Beside the above regions, there is a specific instance of ODME designed for United States Public Sector customers only and addresses their requirements of:
- Content is stored within the United States.
- Content is restricted to Quest personnel that are US Citizens and these personnel undergo background investigations in accordance with relevant government standards.
ODME uses only LRS storage accounts. No data is replicated to another region.
Separation of Customer Data
Separation of Customer Data
A common concern related to cloud based services is the prevention of commingling of data belonging to different customers. ODME has architected its solution to specifically prevent such data commingling by logically separating its customers’ data stores.
Customer data is differentiated using an internal Customer Identifier value (specific to individual customers) as well as a Customer Partition key. In virtually all cases, the Customer Partition Key is used to identify data for individual customers.
For shared storage tables, a column in the table is used to identify the customer. All queries and updates to the storage tables must include the Customer Partition key. Shared tables include a central log table (write only), job management table (includes migration status & counts), and a settings table that has customer specific settings, such as the ‘capture MIME’ flag.
Most storage objects are logically partitioned using the Customer Partition Key. This means that the name of the storage table, queue or blob container has the customer’s partition key prefixed to it. This makes it safer to access these storage objects, because queries or updates don’t need to always include the partition key column.
Privacy and Protection of Customer Data
Privacy and Protection of Customer Data
The most sensitive customer data collected and stored by ODME are the admin account credentials on the source and target email environments. These credentials are required by ODME in order to execute email migration operations. ODME protects these credentials by encrypting them with the AES (Advanced Encryption Standard) algorithm. AES is operated in CBC (chain block cipher) mode with a 256-bit encryption key.
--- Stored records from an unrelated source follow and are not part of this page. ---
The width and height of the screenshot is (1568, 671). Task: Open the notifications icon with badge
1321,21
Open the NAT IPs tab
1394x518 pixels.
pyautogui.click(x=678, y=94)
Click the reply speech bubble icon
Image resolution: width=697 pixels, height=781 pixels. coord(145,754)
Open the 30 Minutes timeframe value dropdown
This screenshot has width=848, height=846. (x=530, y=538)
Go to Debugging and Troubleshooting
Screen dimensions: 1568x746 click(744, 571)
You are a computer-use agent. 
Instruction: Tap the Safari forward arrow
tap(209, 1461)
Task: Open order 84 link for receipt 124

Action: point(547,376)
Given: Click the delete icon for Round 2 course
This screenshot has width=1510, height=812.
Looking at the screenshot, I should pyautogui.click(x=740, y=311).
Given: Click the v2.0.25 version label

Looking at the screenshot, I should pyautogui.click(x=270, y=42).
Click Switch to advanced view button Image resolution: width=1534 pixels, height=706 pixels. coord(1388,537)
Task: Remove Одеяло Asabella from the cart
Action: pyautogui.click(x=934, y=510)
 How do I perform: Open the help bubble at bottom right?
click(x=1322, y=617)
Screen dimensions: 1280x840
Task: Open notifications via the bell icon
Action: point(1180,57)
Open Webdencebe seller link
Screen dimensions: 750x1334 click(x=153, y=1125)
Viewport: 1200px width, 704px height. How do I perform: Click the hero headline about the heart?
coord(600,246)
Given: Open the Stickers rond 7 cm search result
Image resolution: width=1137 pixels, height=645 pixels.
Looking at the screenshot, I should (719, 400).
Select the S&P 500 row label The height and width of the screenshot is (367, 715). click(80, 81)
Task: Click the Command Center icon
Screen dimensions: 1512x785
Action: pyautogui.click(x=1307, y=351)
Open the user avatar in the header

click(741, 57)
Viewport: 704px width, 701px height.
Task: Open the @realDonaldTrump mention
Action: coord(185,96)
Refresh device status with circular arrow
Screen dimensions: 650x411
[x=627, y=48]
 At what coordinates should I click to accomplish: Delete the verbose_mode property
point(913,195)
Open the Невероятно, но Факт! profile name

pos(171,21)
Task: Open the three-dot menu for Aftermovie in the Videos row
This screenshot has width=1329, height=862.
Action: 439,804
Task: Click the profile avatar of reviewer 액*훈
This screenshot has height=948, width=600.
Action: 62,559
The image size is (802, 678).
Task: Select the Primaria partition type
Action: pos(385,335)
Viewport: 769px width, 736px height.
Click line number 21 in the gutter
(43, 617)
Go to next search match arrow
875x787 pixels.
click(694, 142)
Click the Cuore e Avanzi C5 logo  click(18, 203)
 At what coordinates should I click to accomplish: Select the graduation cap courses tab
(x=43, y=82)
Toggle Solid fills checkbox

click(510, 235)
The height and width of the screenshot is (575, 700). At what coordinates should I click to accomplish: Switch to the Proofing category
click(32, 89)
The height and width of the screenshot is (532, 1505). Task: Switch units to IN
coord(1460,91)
AES is on the list of FIPS 140-2 compliant cryptographic algorithms, and ODME specifically uses the FIPS 140-2 certified AesCryptoServiceProvider() class in Microsoft’s CryptoAPI.
Who at Quest Software has Access to ODME
Who at Quest Software has Access to ODME
The production access permissions granting/revoking/editing workflow is ISO 27001 compliant.
Select members of the product development team have read-only access to the data held in the Azure Storage account. The deployment manager has read and write access to the storage accounts as required for managing deployments, configuration of customer specific settings, as well as troubleshooting.
All members of the development team and support have access to an internal ODME “Support Dashboard” tool, which provides access to migration jobs configuration, logs and statistics (excluding credentials).